- **Dataset records**:
↓
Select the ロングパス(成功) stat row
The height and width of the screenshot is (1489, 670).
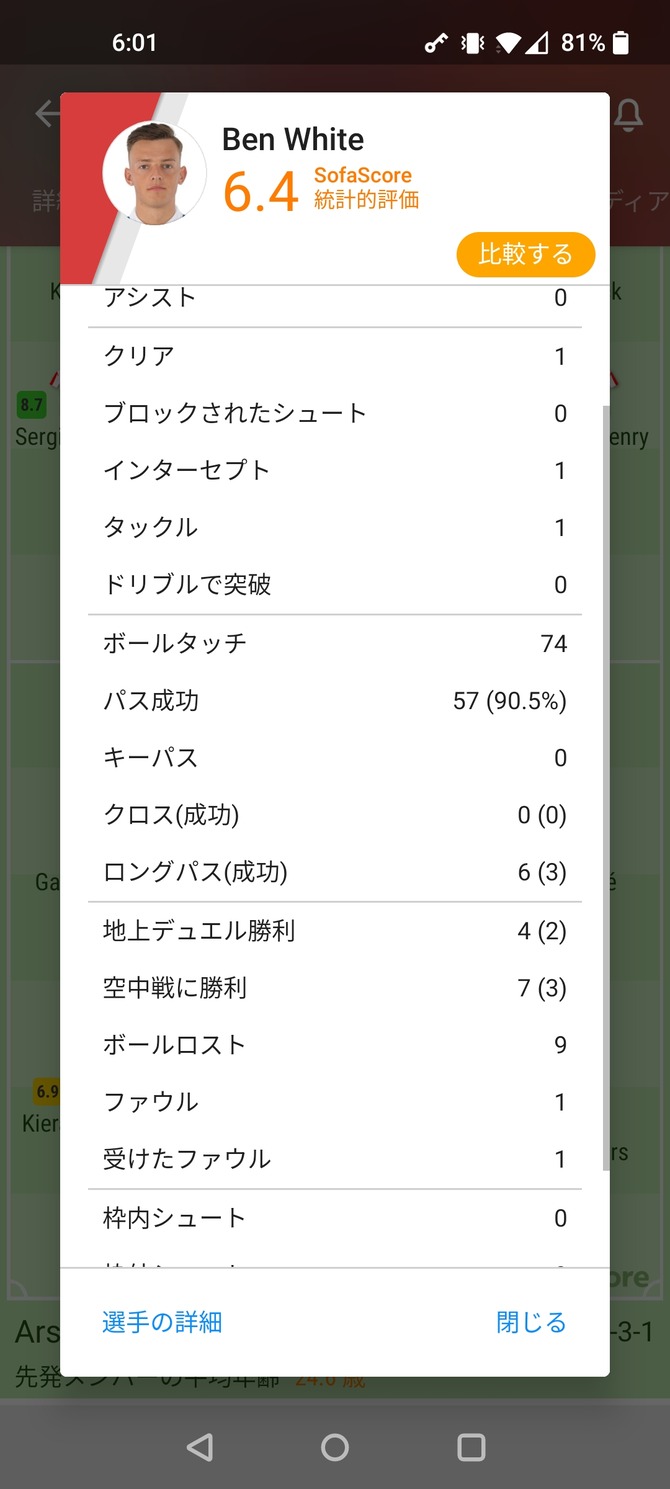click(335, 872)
↑
↓
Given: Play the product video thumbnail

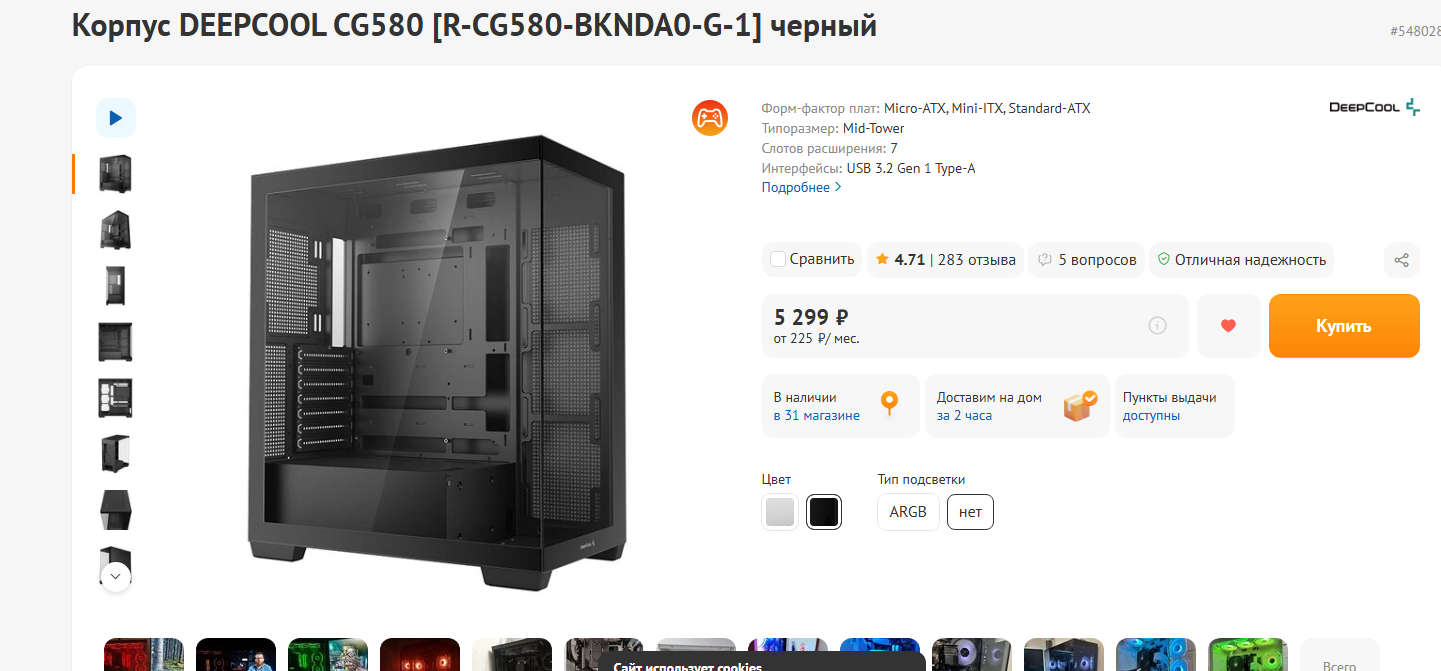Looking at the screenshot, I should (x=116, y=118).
↑
- **Work to be completed**: Render the lines above as a Markdown table with the columns No. and Line, starting at the line that contains "Select the ロングパス(成功) stat row" and stopping after the line that contains "click(335, 872)". Skip blank lines and leave the pictures out.

- **Exercise solution**:
| No. | Line |
|---|---|
| 1 | Select the ロングパス(成功) stat row |
| 2 | The height and width of the screenshot is (1489, 670). |
| 3 | click(335, 872) |